- Bom, Dra. Glória: neste ponto já nem pergunto o que mais a cuskice ajudou a inventar ou descobrir. Pelos vistos foi tudo ou quase tudo o que existe debaixo do sol, ou há excepções?
- Mas quais excepções, rapaz? o que mais contribui para a descoberta ou invenção de algo é a curiosidade, certo? e o que é a curiosidade senão a mais refinada forma de cusquice? muitos acham que foi por causa dos negócios e negociatas que se fizeram as descobertas marítimas, por exemplo!
Ora isso é uma visão muito redutora. Decerto que antes de um qualquer maduro se sentar à beira-mar para pensar em pimenta, em canela e nos lucros que podia fazer com elas, há-de ter havido muita gente que olhou para o outro lado do mar e pensou algo deste género: «quem viverá para aquelas bandas? e como viverá? melhor ou pior do que eu? e gajas boas, haverá por lá? e se sim, quantas? serão louras ou morenas? terão os mesmos hábitos que as de cá, e preferirão esperar que «chova» ou serão menos passivas e mais do género «agarrem-me senão vou-me a eles?».
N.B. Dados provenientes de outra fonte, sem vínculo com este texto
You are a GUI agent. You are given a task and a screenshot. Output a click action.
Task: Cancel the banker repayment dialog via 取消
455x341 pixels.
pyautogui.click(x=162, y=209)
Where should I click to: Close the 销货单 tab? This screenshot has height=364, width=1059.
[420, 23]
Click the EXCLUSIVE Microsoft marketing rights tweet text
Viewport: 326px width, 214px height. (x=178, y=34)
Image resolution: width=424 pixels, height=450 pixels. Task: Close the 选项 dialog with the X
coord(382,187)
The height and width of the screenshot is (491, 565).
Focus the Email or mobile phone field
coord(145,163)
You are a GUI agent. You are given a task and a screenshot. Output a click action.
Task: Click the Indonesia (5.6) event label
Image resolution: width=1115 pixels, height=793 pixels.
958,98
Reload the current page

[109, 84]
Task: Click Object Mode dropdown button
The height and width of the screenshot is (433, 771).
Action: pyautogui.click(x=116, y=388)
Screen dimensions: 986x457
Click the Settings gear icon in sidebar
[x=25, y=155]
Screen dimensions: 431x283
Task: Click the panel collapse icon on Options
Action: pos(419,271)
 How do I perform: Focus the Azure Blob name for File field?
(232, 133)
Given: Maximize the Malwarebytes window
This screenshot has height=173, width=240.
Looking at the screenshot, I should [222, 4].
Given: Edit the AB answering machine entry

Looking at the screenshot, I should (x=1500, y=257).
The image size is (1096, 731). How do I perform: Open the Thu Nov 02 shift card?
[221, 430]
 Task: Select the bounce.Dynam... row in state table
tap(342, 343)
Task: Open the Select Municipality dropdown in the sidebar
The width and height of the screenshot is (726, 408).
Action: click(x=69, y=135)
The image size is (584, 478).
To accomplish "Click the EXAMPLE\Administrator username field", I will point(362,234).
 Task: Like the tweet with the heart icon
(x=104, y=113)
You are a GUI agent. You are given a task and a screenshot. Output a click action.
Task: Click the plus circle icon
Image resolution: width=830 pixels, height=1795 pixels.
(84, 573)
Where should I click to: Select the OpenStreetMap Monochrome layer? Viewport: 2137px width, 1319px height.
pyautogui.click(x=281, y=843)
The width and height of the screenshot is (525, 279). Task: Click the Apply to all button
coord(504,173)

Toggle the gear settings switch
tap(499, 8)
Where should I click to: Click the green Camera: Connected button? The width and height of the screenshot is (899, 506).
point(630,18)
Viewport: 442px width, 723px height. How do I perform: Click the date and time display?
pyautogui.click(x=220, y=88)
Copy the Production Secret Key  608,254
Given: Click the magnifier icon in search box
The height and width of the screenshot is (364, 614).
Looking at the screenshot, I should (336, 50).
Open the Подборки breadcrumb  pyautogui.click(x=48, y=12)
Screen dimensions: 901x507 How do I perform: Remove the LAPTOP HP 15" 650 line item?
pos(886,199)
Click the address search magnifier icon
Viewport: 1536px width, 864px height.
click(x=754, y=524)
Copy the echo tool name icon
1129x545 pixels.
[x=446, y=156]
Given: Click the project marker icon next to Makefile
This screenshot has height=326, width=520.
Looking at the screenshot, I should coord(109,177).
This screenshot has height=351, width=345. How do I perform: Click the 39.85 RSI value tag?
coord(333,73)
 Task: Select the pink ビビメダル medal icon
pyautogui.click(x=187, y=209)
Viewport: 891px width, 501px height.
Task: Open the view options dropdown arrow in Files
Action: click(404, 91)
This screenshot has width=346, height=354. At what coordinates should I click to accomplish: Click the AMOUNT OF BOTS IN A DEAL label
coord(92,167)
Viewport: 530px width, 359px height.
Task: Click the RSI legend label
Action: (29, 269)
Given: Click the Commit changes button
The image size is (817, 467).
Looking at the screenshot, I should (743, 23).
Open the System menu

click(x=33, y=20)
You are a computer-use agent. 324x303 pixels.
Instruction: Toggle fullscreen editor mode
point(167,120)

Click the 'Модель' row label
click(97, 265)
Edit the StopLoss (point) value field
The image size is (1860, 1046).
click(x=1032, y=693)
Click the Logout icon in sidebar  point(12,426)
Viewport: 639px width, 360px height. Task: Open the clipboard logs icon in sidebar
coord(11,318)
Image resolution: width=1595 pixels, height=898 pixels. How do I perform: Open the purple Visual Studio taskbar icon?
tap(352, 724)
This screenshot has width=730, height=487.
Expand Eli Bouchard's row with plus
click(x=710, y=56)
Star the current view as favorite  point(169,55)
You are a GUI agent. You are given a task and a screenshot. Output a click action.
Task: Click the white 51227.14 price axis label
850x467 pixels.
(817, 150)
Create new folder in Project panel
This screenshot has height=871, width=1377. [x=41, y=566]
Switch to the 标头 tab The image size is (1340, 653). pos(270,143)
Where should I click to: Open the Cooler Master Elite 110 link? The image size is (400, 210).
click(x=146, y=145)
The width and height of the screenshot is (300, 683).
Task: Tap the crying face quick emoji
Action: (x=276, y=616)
O mesmo vale para outro tipo de travessias! Veja-se o Marquito do Polo: alguém achará que ele saiu da sua Génova Natal, percorreu milhares e milhares de quilómetros para comprar e vender coisas, como um vulgar caixeiro viajante?!? claro que não: o rapaz foi à China para cuskar e olá se cuskou; ora leiam lá bem as memórias dele! por sua vez o grande Khan, à época imperador, também não perdeu a oportunidade de cuskar tudo o que pôde sobre essas estranhas terras ocidentais, habitadas por bárbaros de olhos arregalados.
E a história repete-se cada vez que um ocidental chega a oriente ou um oriental se passeia por estas bandas. E volta a repetir-se quando os europeus chegam às Américas: importante importante, antes de saber se há ouro, prata, especiarias ou outra inutilidade qualquer, é saber se aquela maltinha vive em cidades, vilas ou aldeias, que tipo de casas constrói, se vivem ou não em família alargada, que tipo de relações estabelecem entre eles, como são os seus cerimoniais, sejam os de casamento ou os fúnebres, como fazem os seus ritos de iniciação, tudo enfim, matérias da mais típica e ronceira cuskice!
E para que não se esqueçam de nada, todo o viajante que se preza leva um ou mais escribas ou cronistas, para anotarem todos os pormenores, não se vão esquecer certas coisas divertidas na viagem de regresso.
E que sucesso estrondoso, quando regressavam e contavam, na Corte ou nas tabernas, as suas aventuras: rebanhos de pessoas se acotovelavam para poderem ouvir, sem perder pitada, os aventureiros : as mulheres faziam-lhes olhinhos (e alguns homens também), as crianças arregalavam olhos e ouvidos e só um ou outro céptico ciumento torcia o nariz como quem diz: «sim, sim, está bem está: gajas todas nuas a passear nas praias, e de borla: e anjinhos e sereias, também não viste, ò caroceiro?».
Tudo isto sabemos que era assim, pois muitas vezes estes cronistas foram, por ciúmes, achincalhados, vilipendiados e gozados como grandes mentirosos.
Mas o que é facto é que os cuskos aprendem depressa a dar a volta por cima, basta pensarem assim: « ah eles não acreditam que há indias boas como o milho (que eles também não sabiam o que era)? pois da próxima trago indias, milho e mais alguma coisa para lhes tapar a boca, aos maledicentes! ah e também não acreditam que existem umas ervitas que fumadas põe qualquer gajo rir? pois o último a rir há-de rir melhor! e por aí adiante, há dúvidas? importa-se e tapa-se a boca dos INVEJOSOS!
Claro que as provas que os cuskos foram trazendo daquilo que diziam, estimulavam mais gente a partir, mar adentro, para paragens distantes. com a seguinte promessa engatilhada: «rais me partam se não hei-de descobrir gente mais esquisita e susceptível de ser gozada do que o choco do Pêro Vais de Caminha!».
E se assim o pensavam, melhor o faziam, excepto quando a nau ia ao fundo com toda a tripulação: nesse caso não se vinha a saber de nada, o que era um grande desgosto para todos, principalmente para os que vivem sempre à espera da cuskice alheia!